Information Geometry Unification Principle: Extended Version with Complete Derivations

This work presents an extended, mathematically complete formulation of the Information Geometry Unification Principle (IGUP), a foundational framework in which quantum mechanics, statistical thermodynamics, general relativity, and spacetime geometry emerge from a single information-theoretic ontology. We begin with rigorous axioms defining information as the primary physical substance, then systematically construct the Bures–Fisher–Rao metric on the manifold of quantum density matrices. We derive the universal information action functional and perform full variational derivations to obtain the unified field equations. We show explicitly how standard physical theories including the Schrödinger equation, Heisenberg picture, Liouville mechanics, classical thermodynamics, and Einstein field equations are recovered in appropriate limiting regimes. We further derive geometric expressions for entanglement, entropy, temperature, energy, and force.
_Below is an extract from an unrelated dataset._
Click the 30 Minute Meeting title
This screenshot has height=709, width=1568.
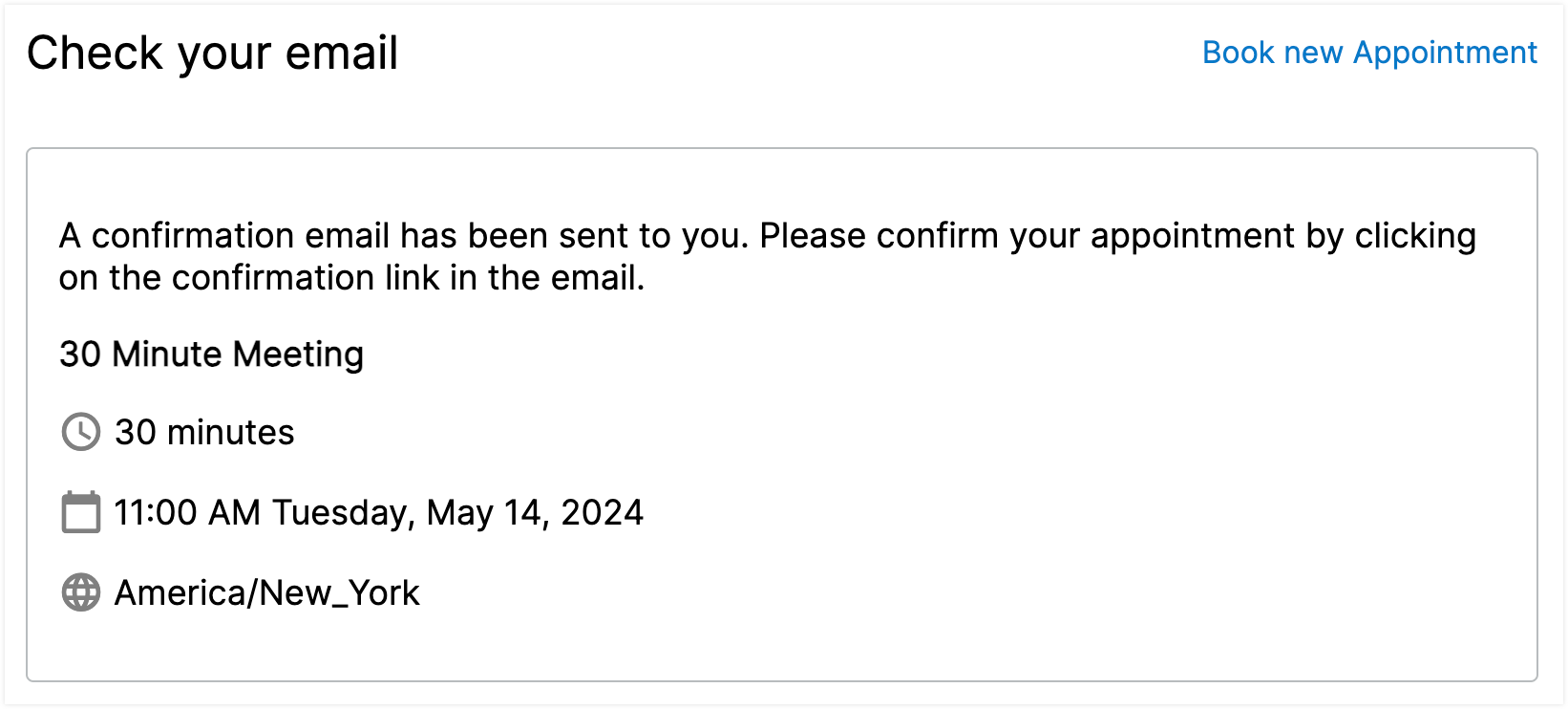click(211, 354)
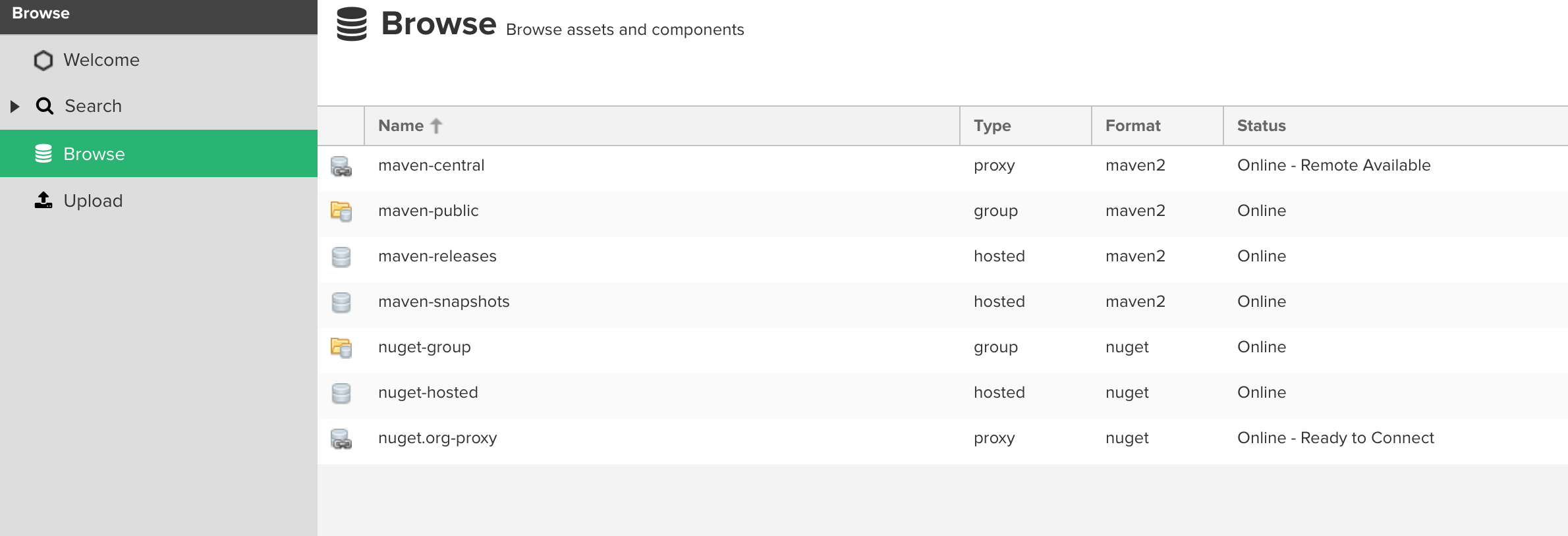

The theory resolves longstanding conceptual tensions between unitary quantum evolution and gravitational irreversibility, provides a natural resolution to the black hole information paradox, and yields eight concrete, experimentally testable predictions. This extended version includes full tensor calculus, covariant derivatives, curvature expansions, and limit theorems, amounting to a self-contained theory of everything based on \ (Geometry = Information\).